▶ **TASK ITEM**: Lift out, unaltered, the lines of the material below between the line holding "All Rings, (607, 1281)" and the line holding "Image resolution: width=1470, height=1651.", counting both.

▶ **DATA TO USE**:
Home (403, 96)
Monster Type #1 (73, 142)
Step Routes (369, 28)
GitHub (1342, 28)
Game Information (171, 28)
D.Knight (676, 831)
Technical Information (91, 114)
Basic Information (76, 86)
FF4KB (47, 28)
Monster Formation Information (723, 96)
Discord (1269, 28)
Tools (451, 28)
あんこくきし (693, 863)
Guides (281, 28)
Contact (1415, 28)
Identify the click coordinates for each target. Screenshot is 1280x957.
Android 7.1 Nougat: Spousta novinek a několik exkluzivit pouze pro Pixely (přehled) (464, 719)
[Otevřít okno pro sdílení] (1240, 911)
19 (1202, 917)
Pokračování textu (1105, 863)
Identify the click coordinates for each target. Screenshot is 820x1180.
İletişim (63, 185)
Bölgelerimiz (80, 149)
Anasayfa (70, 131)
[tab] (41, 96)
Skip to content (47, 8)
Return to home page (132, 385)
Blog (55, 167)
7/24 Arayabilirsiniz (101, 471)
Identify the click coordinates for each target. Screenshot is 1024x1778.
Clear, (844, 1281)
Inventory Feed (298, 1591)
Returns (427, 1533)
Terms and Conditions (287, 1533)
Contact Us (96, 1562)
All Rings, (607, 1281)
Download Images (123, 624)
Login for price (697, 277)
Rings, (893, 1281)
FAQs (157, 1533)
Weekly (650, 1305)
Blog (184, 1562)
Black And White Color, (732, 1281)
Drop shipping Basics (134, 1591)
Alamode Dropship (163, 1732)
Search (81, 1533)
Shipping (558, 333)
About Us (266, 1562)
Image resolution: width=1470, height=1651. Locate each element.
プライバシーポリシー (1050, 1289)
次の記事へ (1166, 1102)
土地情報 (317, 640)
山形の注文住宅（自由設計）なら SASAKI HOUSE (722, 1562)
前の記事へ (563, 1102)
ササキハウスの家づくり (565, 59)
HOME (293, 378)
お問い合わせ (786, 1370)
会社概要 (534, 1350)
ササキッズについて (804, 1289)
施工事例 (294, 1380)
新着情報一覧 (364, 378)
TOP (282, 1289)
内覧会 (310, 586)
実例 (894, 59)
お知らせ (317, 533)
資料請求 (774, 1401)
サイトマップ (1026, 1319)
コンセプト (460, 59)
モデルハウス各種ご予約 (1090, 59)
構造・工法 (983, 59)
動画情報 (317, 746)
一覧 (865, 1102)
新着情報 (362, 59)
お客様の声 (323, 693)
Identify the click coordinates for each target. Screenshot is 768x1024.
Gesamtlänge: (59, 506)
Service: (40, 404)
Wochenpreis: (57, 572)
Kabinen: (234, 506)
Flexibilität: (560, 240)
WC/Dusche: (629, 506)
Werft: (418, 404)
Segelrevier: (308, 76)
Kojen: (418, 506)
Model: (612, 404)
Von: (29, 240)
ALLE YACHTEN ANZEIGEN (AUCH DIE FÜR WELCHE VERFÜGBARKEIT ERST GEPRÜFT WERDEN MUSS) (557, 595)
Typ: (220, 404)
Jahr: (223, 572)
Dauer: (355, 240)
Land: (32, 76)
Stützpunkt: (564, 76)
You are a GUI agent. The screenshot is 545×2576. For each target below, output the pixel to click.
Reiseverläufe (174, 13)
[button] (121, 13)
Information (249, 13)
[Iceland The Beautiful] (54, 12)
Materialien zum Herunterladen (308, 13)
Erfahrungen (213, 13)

▶ **YOUR RESPONSE**:
All Rings, (607, 1281)
Download Images (123, 624)
Login for price (697, 277)
Rings, (893, 1281)
FAQs (157, 1533)
Weekly (650, 1305)
Blog (184, 1562)
Black And White Color, (732, 1281)
Drop shipping Basics (134, 1591)
Alamode Dropship (163, 1732)
Search (81, 1533)
Shipping (558, 333)
About Us (266, 1562)
Image resolution: width=1470, height=1651. Locate each element.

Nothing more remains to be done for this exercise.